Stated task: Switch "Demand Threshold" to "Supply Threshold" in the records below and write them out again with nothing else changed. Leave the pictures out.

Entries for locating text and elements

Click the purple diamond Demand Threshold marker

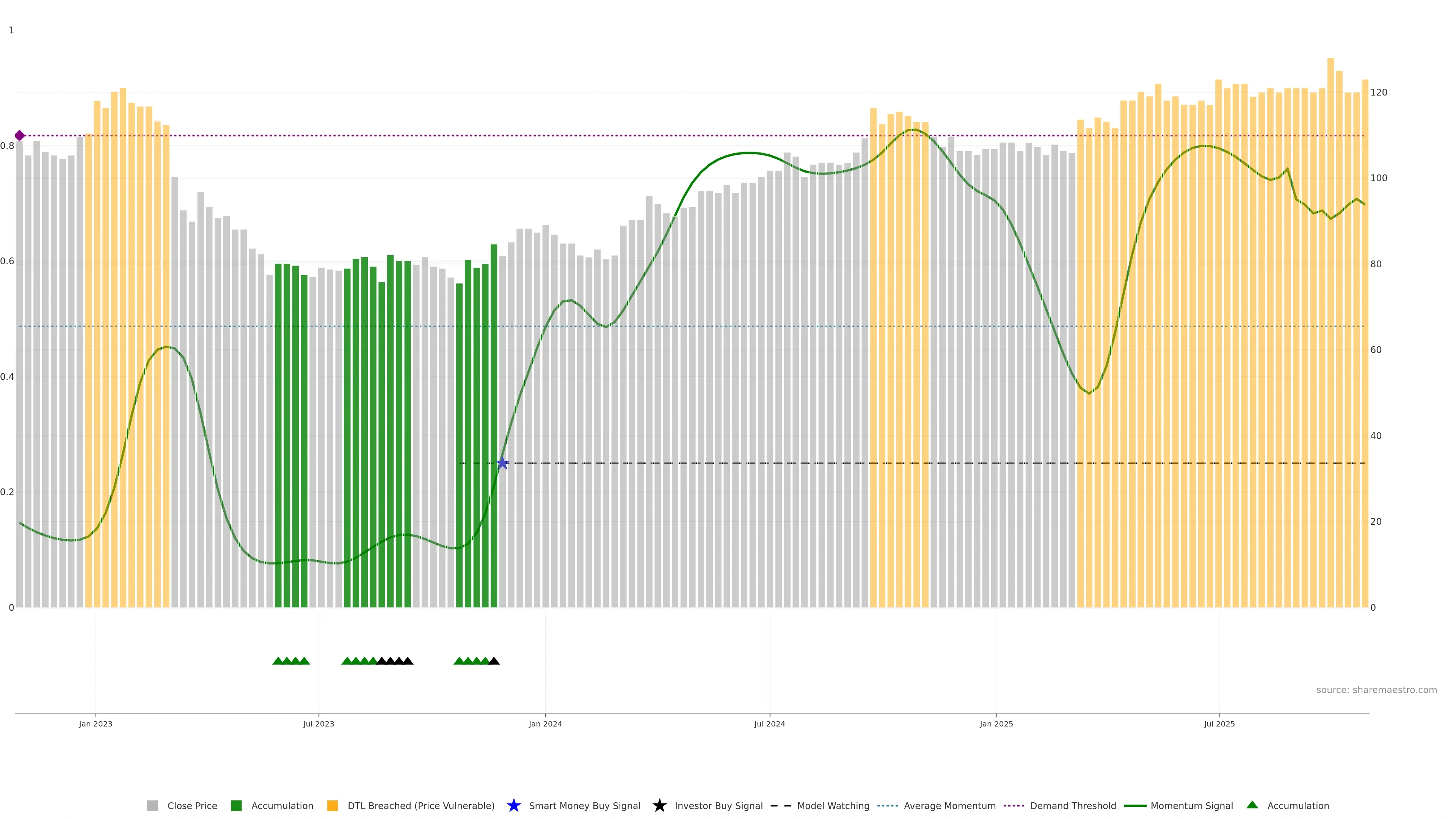(20, 136)
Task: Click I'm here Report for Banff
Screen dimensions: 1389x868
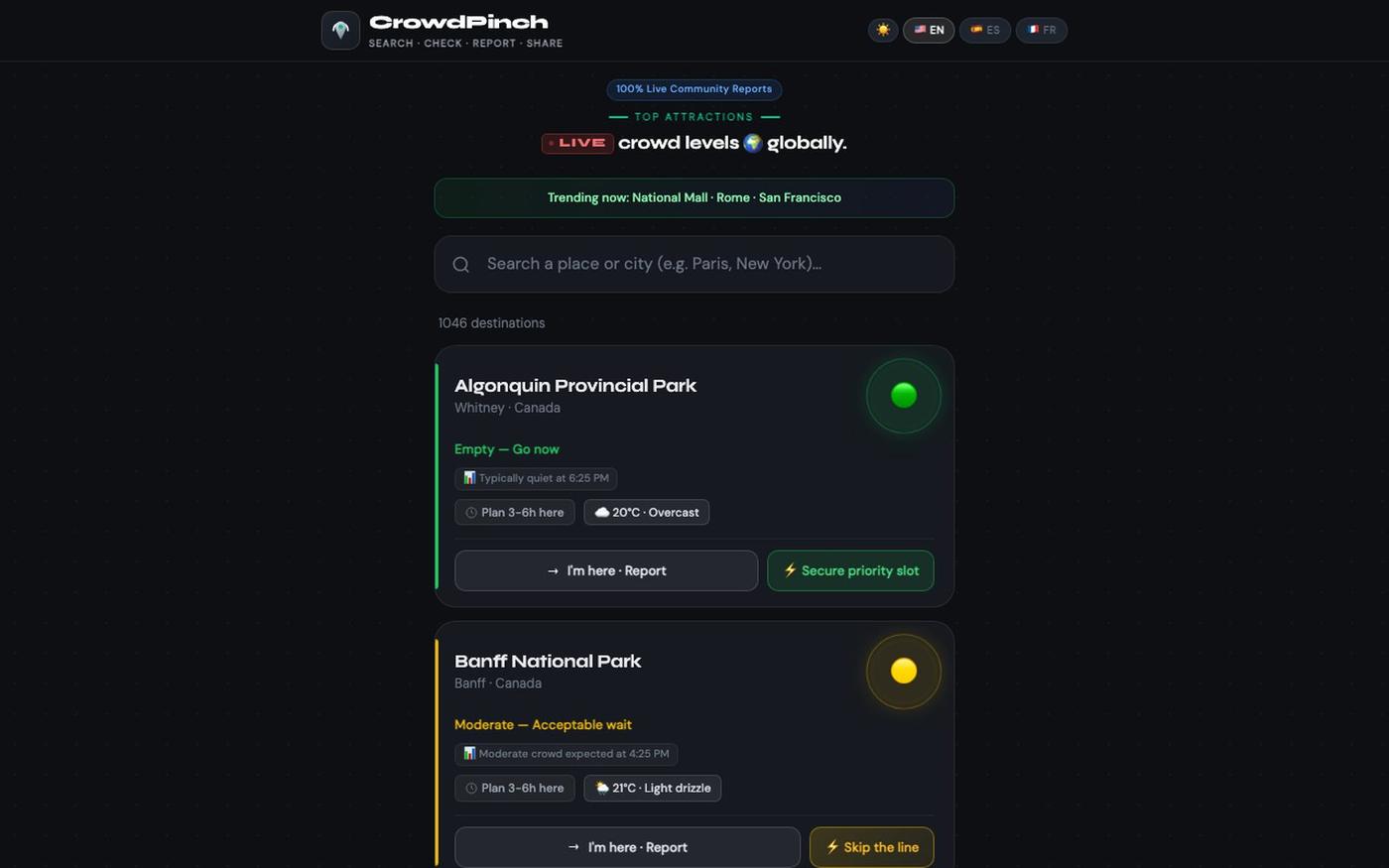Action: point(627,847)
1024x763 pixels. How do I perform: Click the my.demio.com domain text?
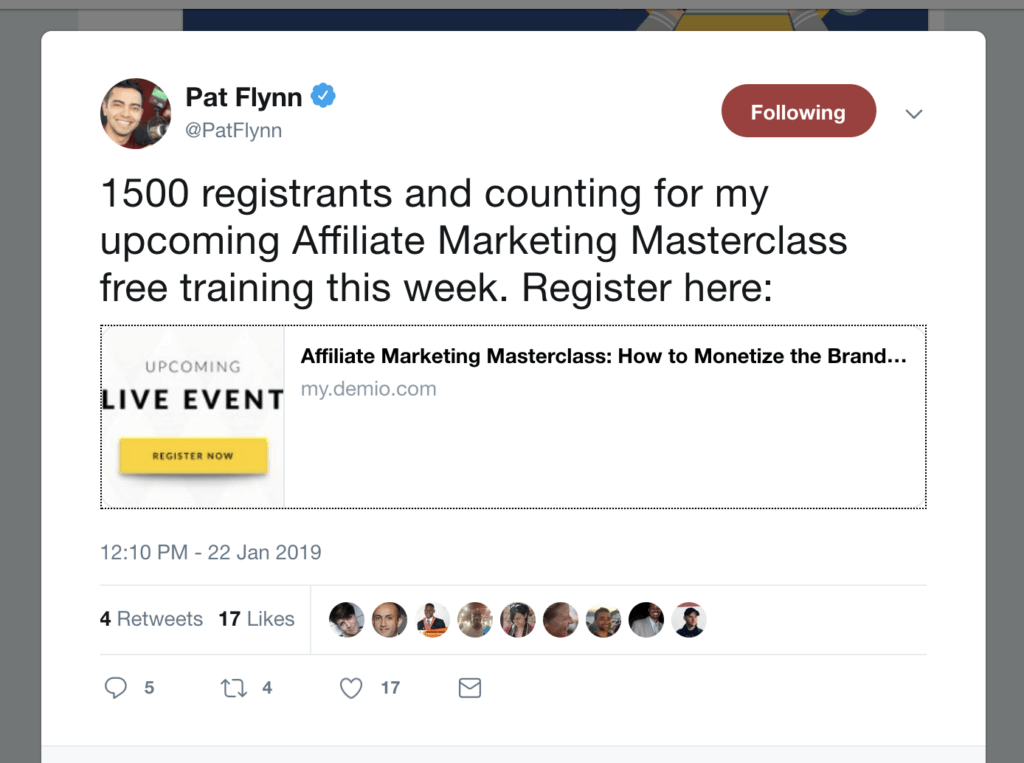coord(369,389)
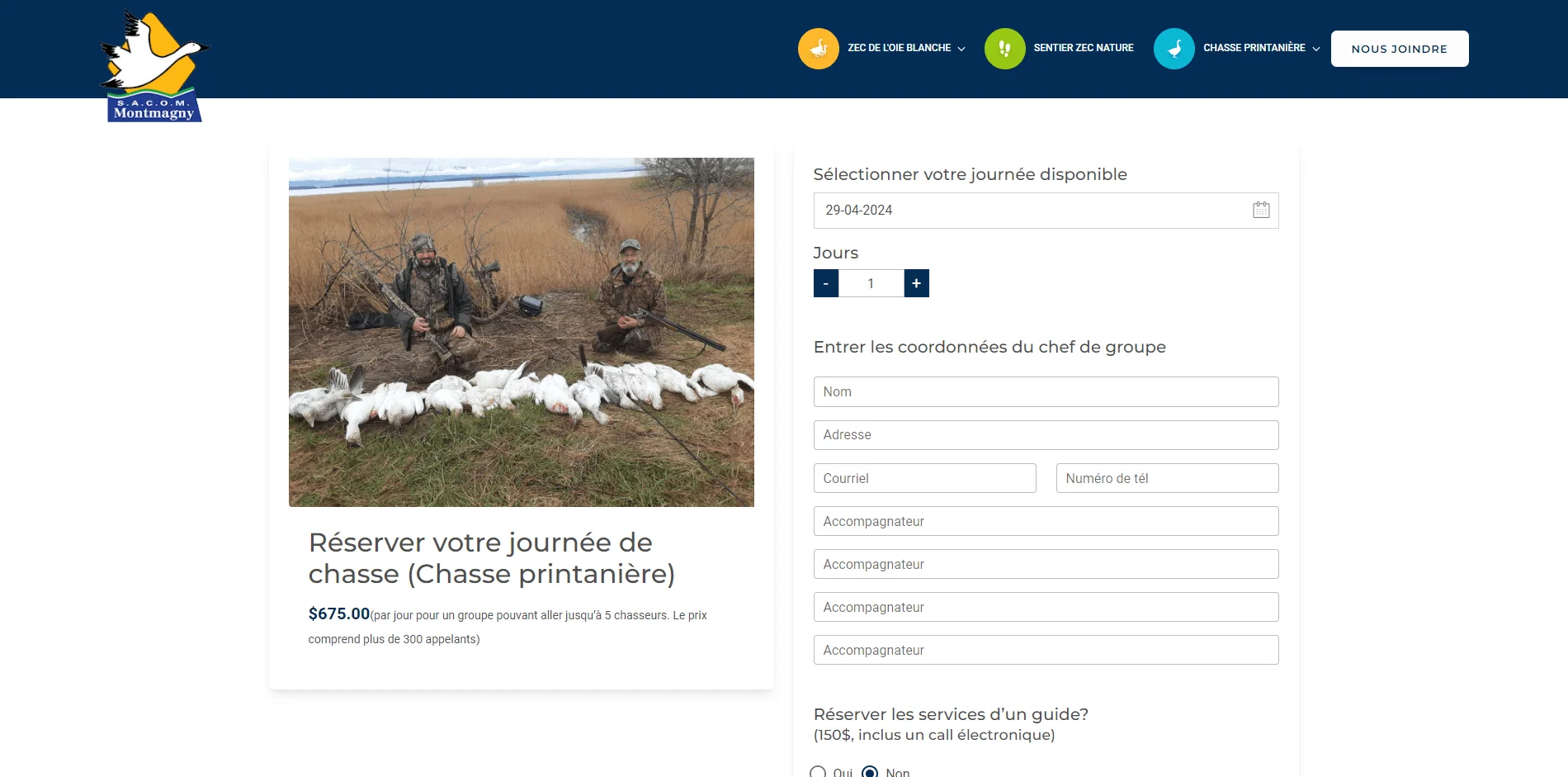This screenshot has height=777, width=1568.
Task: Click the green footprints icon for Sentier Zec Nature
Action: click(x=1004, y=49)
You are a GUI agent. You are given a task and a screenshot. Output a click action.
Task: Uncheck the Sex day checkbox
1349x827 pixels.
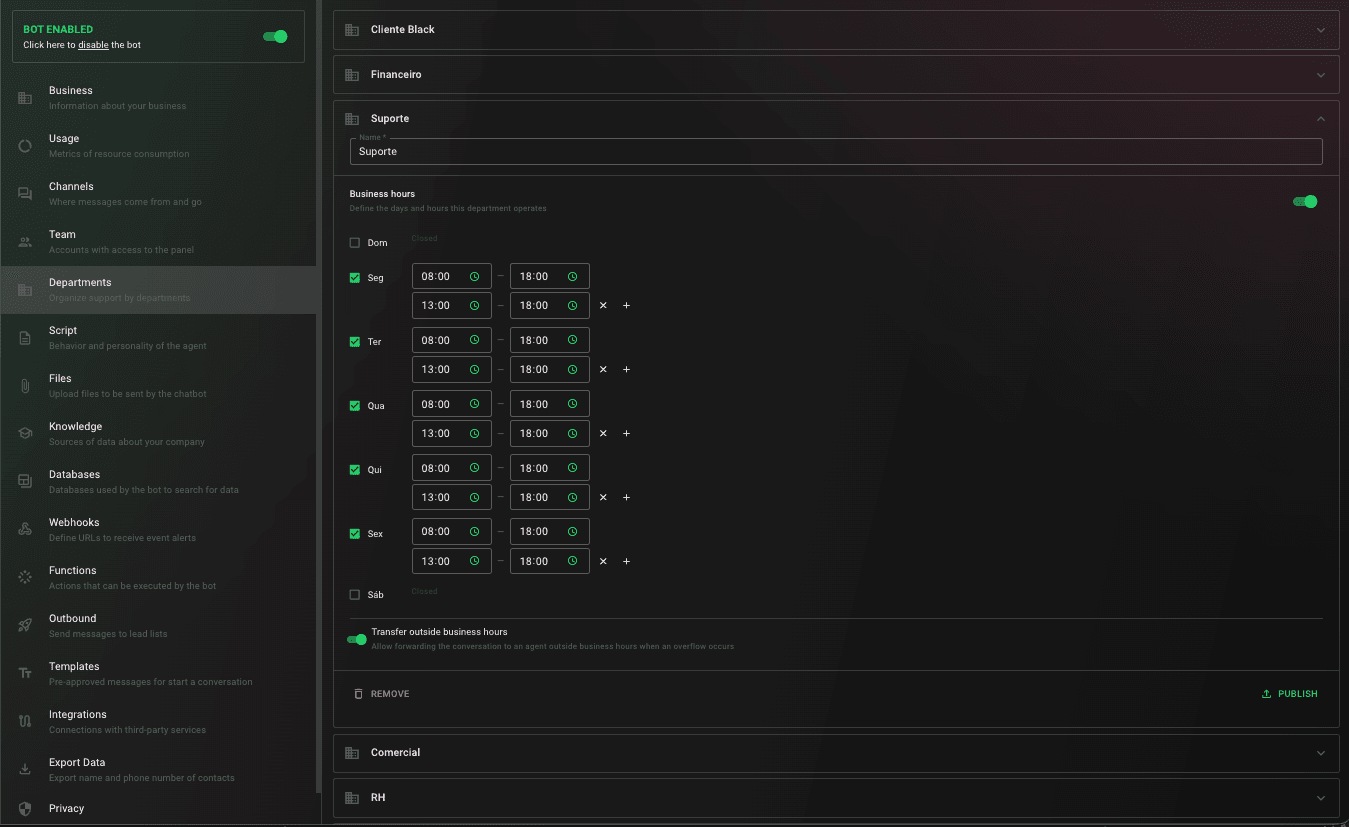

Correct response:
Click the purple diamond Supply Threshold marker

(20, 136)
Task: Click I'm here Report for Banff
Screen dimensions: 1389x868
Action: point(627,847)
1024x763 pixels. How do I perform: Click the my.demio.com domain text?
coord(369,389)
This screenshot has height=777, width=1568.
Task: Click the green footprints icon for Sentier Zec Nature
Action: click(x=1004, y=49)
You are a GUI agent. You are given a task and a screenshot. Output a click action.
Task: Uncheck the Sex day checkbox
1349x827 pixels.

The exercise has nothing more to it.